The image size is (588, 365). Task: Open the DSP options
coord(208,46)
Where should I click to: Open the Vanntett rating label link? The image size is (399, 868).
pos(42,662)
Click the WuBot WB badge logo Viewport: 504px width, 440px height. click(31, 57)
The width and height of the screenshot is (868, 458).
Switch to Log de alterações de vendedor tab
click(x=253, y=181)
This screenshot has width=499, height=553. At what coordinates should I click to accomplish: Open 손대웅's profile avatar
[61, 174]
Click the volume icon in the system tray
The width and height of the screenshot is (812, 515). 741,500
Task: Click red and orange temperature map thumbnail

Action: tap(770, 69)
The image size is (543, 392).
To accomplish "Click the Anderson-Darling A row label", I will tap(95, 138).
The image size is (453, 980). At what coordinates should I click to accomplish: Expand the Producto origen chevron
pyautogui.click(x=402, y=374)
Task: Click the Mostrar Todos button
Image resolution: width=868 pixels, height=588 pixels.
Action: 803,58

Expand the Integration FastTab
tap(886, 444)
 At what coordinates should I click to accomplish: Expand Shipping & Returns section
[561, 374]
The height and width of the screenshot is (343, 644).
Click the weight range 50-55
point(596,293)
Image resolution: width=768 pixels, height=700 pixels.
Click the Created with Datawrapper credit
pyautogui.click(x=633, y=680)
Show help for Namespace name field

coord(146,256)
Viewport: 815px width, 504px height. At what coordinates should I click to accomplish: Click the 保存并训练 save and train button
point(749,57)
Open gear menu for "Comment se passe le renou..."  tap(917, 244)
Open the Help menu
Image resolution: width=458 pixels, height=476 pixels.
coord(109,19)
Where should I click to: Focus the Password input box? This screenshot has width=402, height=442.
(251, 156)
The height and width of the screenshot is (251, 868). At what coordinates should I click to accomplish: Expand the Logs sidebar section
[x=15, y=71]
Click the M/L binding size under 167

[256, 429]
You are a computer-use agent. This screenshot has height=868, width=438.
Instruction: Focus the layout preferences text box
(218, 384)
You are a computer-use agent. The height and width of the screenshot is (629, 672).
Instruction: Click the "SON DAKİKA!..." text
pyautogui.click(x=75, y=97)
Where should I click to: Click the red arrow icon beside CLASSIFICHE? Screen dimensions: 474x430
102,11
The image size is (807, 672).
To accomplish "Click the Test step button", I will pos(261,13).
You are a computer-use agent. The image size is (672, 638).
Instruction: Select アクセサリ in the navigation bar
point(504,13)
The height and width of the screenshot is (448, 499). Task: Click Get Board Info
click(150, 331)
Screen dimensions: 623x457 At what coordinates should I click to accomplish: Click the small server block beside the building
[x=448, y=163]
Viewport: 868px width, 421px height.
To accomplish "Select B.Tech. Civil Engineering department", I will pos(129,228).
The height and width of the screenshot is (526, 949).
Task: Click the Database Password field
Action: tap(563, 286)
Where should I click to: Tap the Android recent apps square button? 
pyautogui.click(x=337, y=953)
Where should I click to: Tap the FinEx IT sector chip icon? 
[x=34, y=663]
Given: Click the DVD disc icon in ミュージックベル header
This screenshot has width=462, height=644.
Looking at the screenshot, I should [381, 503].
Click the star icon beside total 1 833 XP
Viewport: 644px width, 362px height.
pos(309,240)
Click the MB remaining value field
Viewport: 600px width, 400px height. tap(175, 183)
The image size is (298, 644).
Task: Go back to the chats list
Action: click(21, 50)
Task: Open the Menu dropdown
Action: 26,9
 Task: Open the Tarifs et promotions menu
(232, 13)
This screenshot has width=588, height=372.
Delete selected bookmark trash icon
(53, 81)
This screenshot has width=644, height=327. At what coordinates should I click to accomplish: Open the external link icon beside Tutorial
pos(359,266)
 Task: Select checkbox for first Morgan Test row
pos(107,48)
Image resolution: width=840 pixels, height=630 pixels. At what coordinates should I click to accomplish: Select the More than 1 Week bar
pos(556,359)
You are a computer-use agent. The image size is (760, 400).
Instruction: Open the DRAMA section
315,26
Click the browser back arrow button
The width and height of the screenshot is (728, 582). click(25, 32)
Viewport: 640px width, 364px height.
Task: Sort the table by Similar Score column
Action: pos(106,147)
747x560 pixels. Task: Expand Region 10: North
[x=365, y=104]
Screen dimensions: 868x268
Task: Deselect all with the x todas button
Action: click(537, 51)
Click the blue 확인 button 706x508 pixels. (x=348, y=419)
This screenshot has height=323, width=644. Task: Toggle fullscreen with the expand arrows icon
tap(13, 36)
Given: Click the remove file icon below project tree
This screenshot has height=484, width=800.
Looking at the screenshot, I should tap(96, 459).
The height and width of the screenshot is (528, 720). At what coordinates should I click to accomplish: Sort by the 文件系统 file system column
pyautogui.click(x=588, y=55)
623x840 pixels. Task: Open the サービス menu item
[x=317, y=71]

---------------

Your objective:
Repeat each record word for word.

Response:
The image size is (588, 365). Task: Open the DSP options
coord(208,46)
Where should I click to: Open the Vanntett rating label link? The image size is (399, 868).
pos(42,662)
Click the WuBot WB badge logo Viewport: 504px width, 440px height. click(31, 57)
The width and height of the screenshot is (868, 458).
Switch to Log de alterações de vendedor tab
click(x=253, y=181)
This screenshot has width=499, height=553. At what coordinates should I click to accomplish: Open 손대웅's profile avatar
[61, 174]
Click the volume icon in the system tray
The width and height of the screenshot is (812, 515). 741,500
Task: Click red and orange temperature map thumbnail

Action: tap(770, 69)
The image size is (543, 392).
To accomplish "Click the Anderson-Darling A row label", I will tap(95, 138).
The image size is (453, 980). At what coordinates should I click to accomplish: Expand the Producto origen chevron
pyautogui.click(x=402, y=374)
Task: Click the Mostrar Todos button
Image resolution: width=868 pixels, height=588 pixels.
Action: 803,58

Expand the Integration FastTab
tap(886, 444)
 At what coordinates should I click to accomplish: Expand Shipping & Returns section
[561, 374]
The height and width of the screenshot is (343, 644).
Click the weight range 50-55
point(596,293)
Image resolution: width=768 pixels, height=700 pixels.
Click the Created with Datawrapper credit
pyautogui.click(x=633, y=680)
Show help for Namespace name field

coord(146,256)
Viewport: 815px width, 504px height. At what coordinates should I click to accomplish: Click the 保存并训练 save and train button
point(749,57)
Open gear menu for "Comment se passe le renou..."  tap(917, 244)
Open the Help menu
Image resolution: width=458 pixels, height=476 pixels.
coord(109,19)
Where should I click to: Focus the Password input box? This screenshot has width=402, height=442.
(251, 156)
The height and width of the screenshot is (251, 868). At what coordinates should I click to accomplish: Expand the Logs sidebar section
[x=15, y=71]
Click the M/L binding size under 167

[256, 429]
You are a computer-use agent. This screenshot has height=868, width=438.
Instruction: Focus the layout preferences text box
(218, 384)
You are a computer-use agent. The height and width of the screenshot is (629, 672).
Instruction: Click the "SON DAKİKA!..." text
pyautogui.click(x=75, y=97)
Where should I click to: Click the red arrow icon beside CLASSIFICHE? Screen dimensions: 474x430
102,11
The image size is (807, 672).
To accomplish "Click the Test step button", I will pos(261,13).
You are a computer-use agent. The image size is (672, 638).
Instruction: Select アクセサリ in the navigation bar
point(504,13)
The height and width of the screenshot is (448, 499). Task: Click Get Board Info
click(150, 331)
Screen dimensions: 623x457 At what coordinates should I click to accomplish: Click the small server block beside the building
[x=448, y=163]
Viewport: 868px width, 421px height.
To accomplish "Select B.Tech. Civil Engineering department", I will pos(129,228).
The height and width of the screenshot is (526, 949).
Task: Click the Database Password field
Action: tap(563, 286)
Where should I click to: Tap the Android recent apps square button? 
pyautogui.click(x=337, y=953)
Where should I click to: Tap the FinEx IT sector chip icon? 
[x=34, y=663]
Given: Click the DVD disc icon in ミュージックベル header
This screenshot has width=462, height=644.
Looking at the screenshot, I should [381, 503].
Click the star icon beside total 1 833 XP
Viewport: 644px width, 362px height.
pos(309,240)
Click the MB remaining value field
Viewport: 600px width, 400px height. tap(175, 183)
The image size is (298, 644).
Task: Go back to the chats list
Action: click(21, 50)
Task: Open the Menu dropdown
Action: 26,9
 Task: Open the Tarifs et promotions menu
(232, 13)
This screenshot has width=588, height=372.
Delete selected bookmark trash icon
(53, 81)
This screenshot has width=644, height=327. At what coordinates should I click to accomplish: Open the external link icon beside Tutorial
pos(359,266)
 Task: Select checkbox for first Morgan Test row
pos(107,48)
Image resolution: width=840 pixels, height=630 pixels. At what coordinates should I click to accomplish: Select the More than 1 Week bar
pos(556,359)
You are a computer-use agent. The image size is (760, 400).
Instruction: Open the DRAMA section
315,26
Click the browser back arrow button
The width and height of the screenshot is (728, 582). click(25, 32)
Viewport: 640px width, 364px height.
Task: Sort the table by Similar Score column
Action: pos(106,147)
747x560 pixels. Task: Expand Region 10: North
[x=365, y=104]
Screen dimensions: 868x268
Task: Deselect all with the x todas button
Action: click(537, 51)
Click the blue 확인 button 706x508 pixels. (x=348, y=419)
This screenshot has height=323, width=644. Task: Toggle fullscreen with the expand arrows icon
tap(13, 36)
Given: Click the remove file icon below project tree
This screenshot has height=484, width=800.
Looking at the screenshot, I should tap(96, 459).
The height and width of the screenshot is (528, 720). At what coordinates should I click to accomplish: Sort by the 文件系统 file system column
pyautogui.click(x=588, y=55)
623x840 pixels. Task: Open the サービス menu item
[x=317, y=71]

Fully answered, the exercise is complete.